Broadcast Layer

Overview

The Broadcast distributed data movement primitive copies data from one worker (or set of workers) to another.

In DistDL, broadcasts map data from tensors on one partition to copies of those tensors on another partition. The broadcast operation applies for partitions with and without a (Cartesian) topology. Topologies may be mixed if the requirements supporting the Broadcast Rules are satisfied.

For the purposes of this documentation, we will assume that an arbitrary global input tensor \({x}\) is partitioned by \(P_x\) and that another partition \(P_y\) exists.

Note

The definition of a broadcast in DistDL goes beyond the classical parallel broadcast operation, for example, MPI_Bcast() in MPI. Such broadcasts typically assume 1-dimensional arrays, broadcast within a group of workers, and neither impose nor exploit topological structure on the set of workers.

Motivation

In distributed deep learning, there are many applications of the broadcast primitive. Depending on computation distribution, and thus partition structure, any tensor in a distributed layer may need to be broadcast. For example, in distributed Convolution Layers, a simple partition of the input tensor in feature space only requires that (small) weight and bias tensors need to be broadcast to all workers. In distributed Linear Layers, the weight tensor is partitioned and the input tensor needs to be broadcast along the flattened feature dimension.

Implementation

A back-end functional implementation supporting DistDL Broadcast must follow the Broadcast Rules and must also support the following options:

  • transpose_src, a boolean which tells the broadcast algorithm to transpose \(P_x\) by implicitly reversing its shape. (Default False)

  • transpose_dest, a boolean which tells the broadcast algorithm to transpose \(P_y\) by implicitly reversing its shape. (Default False)

  • preserve_batch, a boolean which tells the broadcast algorithm to ensure that any zero-volume outputs retain the batch size, or first dimension shape, of the input tensor. (Default True)

Note

While it may appear that transpose_src and transpose_dest will have equivalent impact, this is not true because we allow \(\text{dim}(P_x) < \text{dim}(P_y)\). Moreover, when it is true that they are equivalent, there can be semantic information conveyed by the choice of which partition to transpose.

To support some slightly different broadcast patterns, users can implicitly transpose the input or output partitions. In either transposition, the shape of the partition is implicitly reversed but the structure of the input or output tensor is not changed.

Assumptions

  • The broadcast operation is not in-place. Even if a worker is both a data source and a data destination and even if that data is the same (i.e., the operation is locally an identity), a Torch .clone() of the tensor is returned.
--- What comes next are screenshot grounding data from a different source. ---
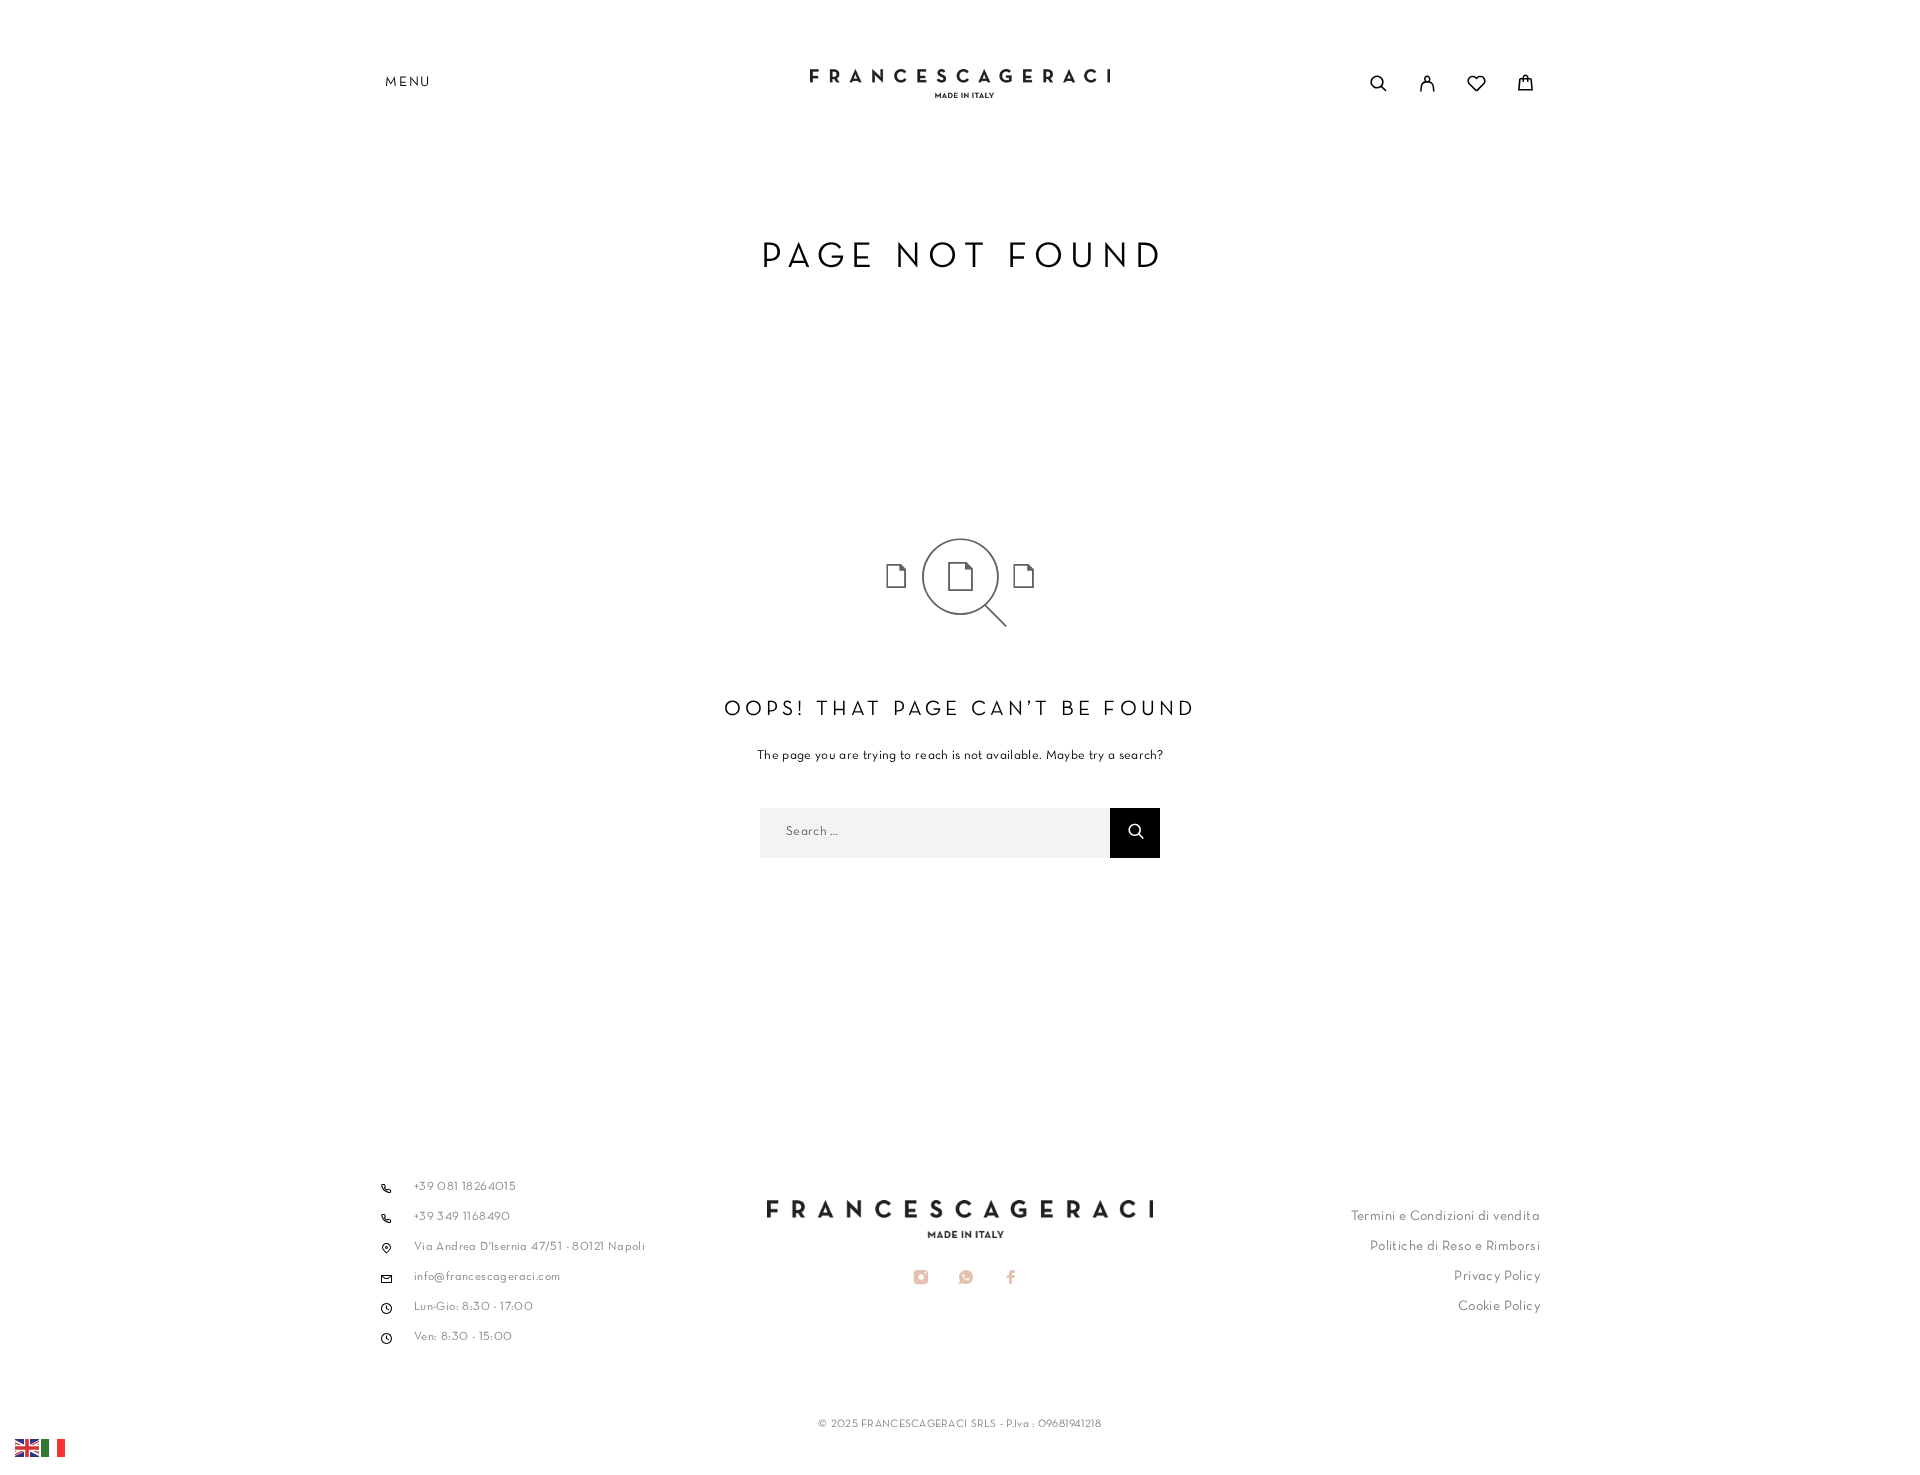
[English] (28, 1448)
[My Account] (1427, 83)
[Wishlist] (1476, 88)
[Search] (1378, 83)
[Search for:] (935, 833)
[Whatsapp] (965, 1280)
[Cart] (1525, 87)
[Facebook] (1010, 1280)
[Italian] (54, 1448)
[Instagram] (920, 1280)
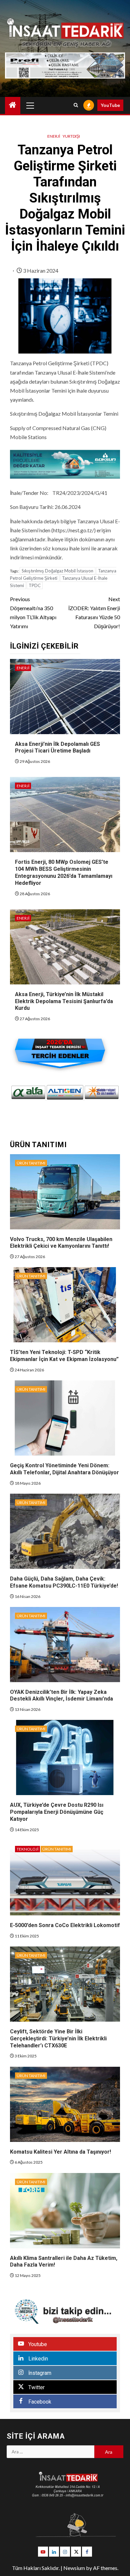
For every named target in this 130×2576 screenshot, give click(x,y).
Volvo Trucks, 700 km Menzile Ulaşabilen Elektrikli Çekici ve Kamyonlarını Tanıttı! (61, 1242)
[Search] (76, 105)
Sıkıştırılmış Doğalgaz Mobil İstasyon (57, 570)
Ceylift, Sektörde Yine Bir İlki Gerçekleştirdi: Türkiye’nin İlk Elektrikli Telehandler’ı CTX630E (58, 2038)
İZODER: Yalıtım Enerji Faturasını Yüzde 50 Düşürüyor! (94, 613)
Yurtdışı (71, 136)
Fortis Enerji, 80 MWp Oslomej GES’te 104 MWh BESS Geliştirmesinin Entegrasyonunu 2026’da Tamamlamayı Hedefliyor (63, 872)
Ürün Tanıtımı (31, 1163)
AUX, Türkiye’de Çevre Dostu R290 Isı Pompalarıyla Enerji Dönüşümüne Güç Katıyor (56, 1812)
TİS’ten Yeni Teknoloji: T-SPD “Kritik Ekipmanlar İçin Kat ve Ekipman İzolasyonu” (64, 1355)
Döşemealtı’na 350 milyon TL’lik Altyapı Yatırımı (33, 613)
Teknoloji (27, 1849)
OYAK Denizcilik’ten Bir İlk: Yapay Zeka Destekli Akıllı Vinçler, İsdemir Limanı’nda (61, 1695)
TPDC (35, 585)
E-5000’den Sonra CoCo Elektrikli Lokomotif (65, 1925)
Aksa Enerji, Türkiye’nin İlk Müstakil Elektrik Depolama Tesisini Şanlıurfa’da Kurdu (64, 1001)
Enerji (53, 136)
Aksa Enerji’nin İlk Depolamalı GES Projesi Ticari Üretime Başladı (57, 747)
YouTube (110, 105)
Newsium (74, 2568)
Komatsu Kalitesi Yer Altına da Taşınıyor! (60, 2152)
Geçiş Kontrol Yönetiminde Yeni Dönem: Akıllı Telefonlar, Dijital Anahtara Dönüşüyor (64, 1469)
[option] (28, 1092)
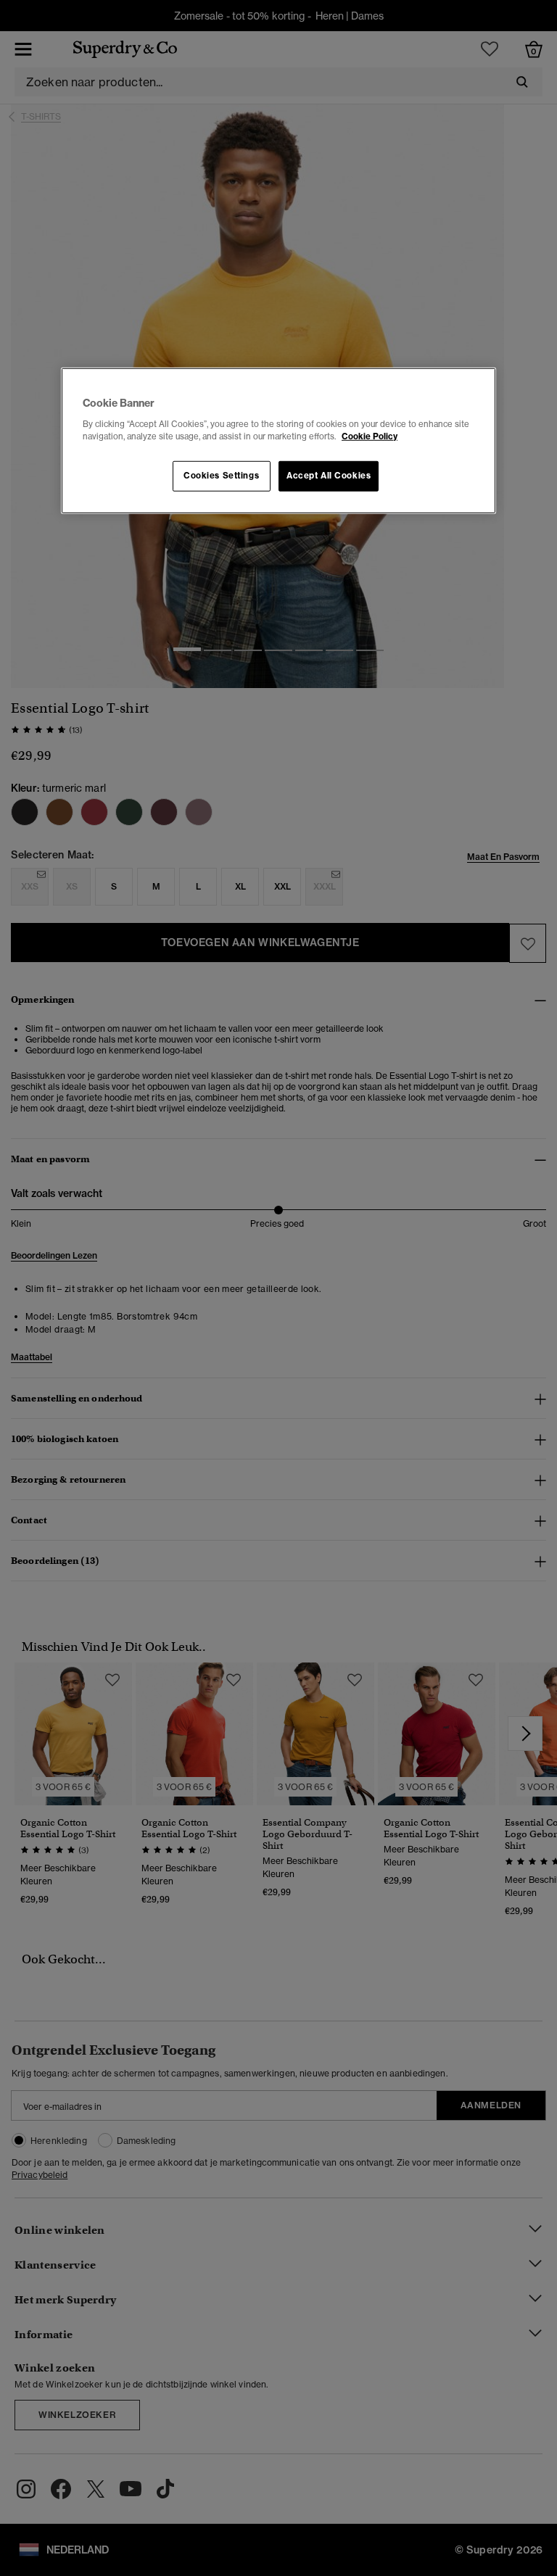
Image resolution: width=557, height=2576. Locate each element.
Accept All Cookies (328, 475)
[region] (278, 441)
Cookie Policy (369, 436)
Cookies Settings (221, 475)
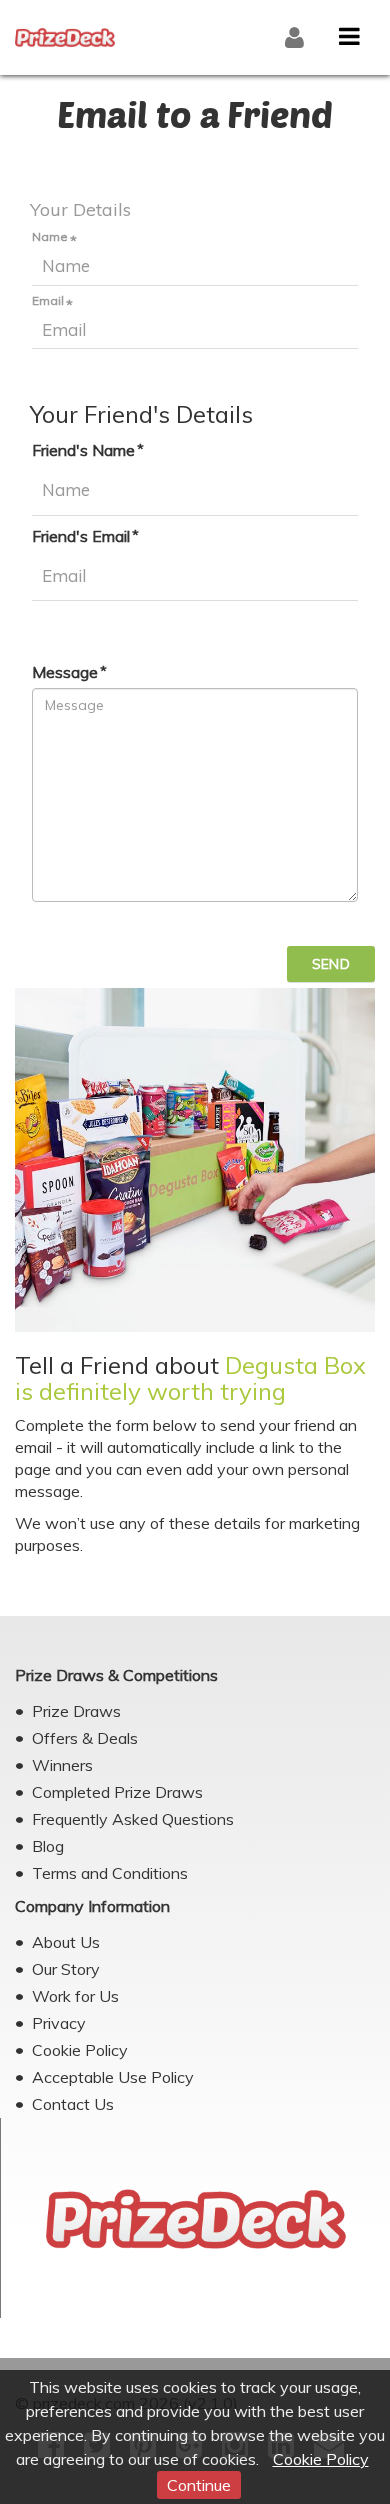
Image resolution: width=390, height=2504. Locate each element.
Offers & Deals (85, 1738)
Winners (62, 1765)
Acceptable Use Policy (113, 2077)
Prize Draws (76, 1711)
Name (50, 237)
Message (65, 672)
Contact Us (73, 2104)
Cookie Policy (321, 2459)
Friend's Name (83, 450)
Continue (199, 2485)
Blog (48, 1846)
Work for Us (75, 1996)
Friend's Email (81, 536)
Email (48, 301)
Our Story (66, 1969)
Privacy (59, 2023)
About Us (66, 1942)
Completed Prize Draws (117, 1792)
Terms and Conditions (110, 1873)
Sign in (297, 38)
  • A worker may be active in the input partition, output partition, both partitions, or neither partition.

  • If a worker is active in both partitions, it may return different data than it takes as input.

Forward

The forward operation copies tensors from \(P_x\) to \(P_y\), along the broadcastable dimensions of the input partition.

  • A worker that is active in \(P_x\) and \(P_y\) will take a subtensor of \(x\) as input and return a (potentially different) subtensor of \(x\) as output.

  • A worker that is active only in \(P_x\) will take a subtensor of \(x\) as input and return a zero-volume tensor, optionally with the same first dimension (batch size) as the input.

  • A worker that is active only in \(P_y\) will take a zero-volume tensor as input and return a subtensor of \(x\) as output.

  • A worker that is active in neither partition will take a zero-volume tensor as input and return a clone of that tensor as output.

This class provides only an interface to the back-end implementation of the forward algorithm. This interface does not impose any mechanism for performing this copy. Performance details and optimizations are back-end dependent.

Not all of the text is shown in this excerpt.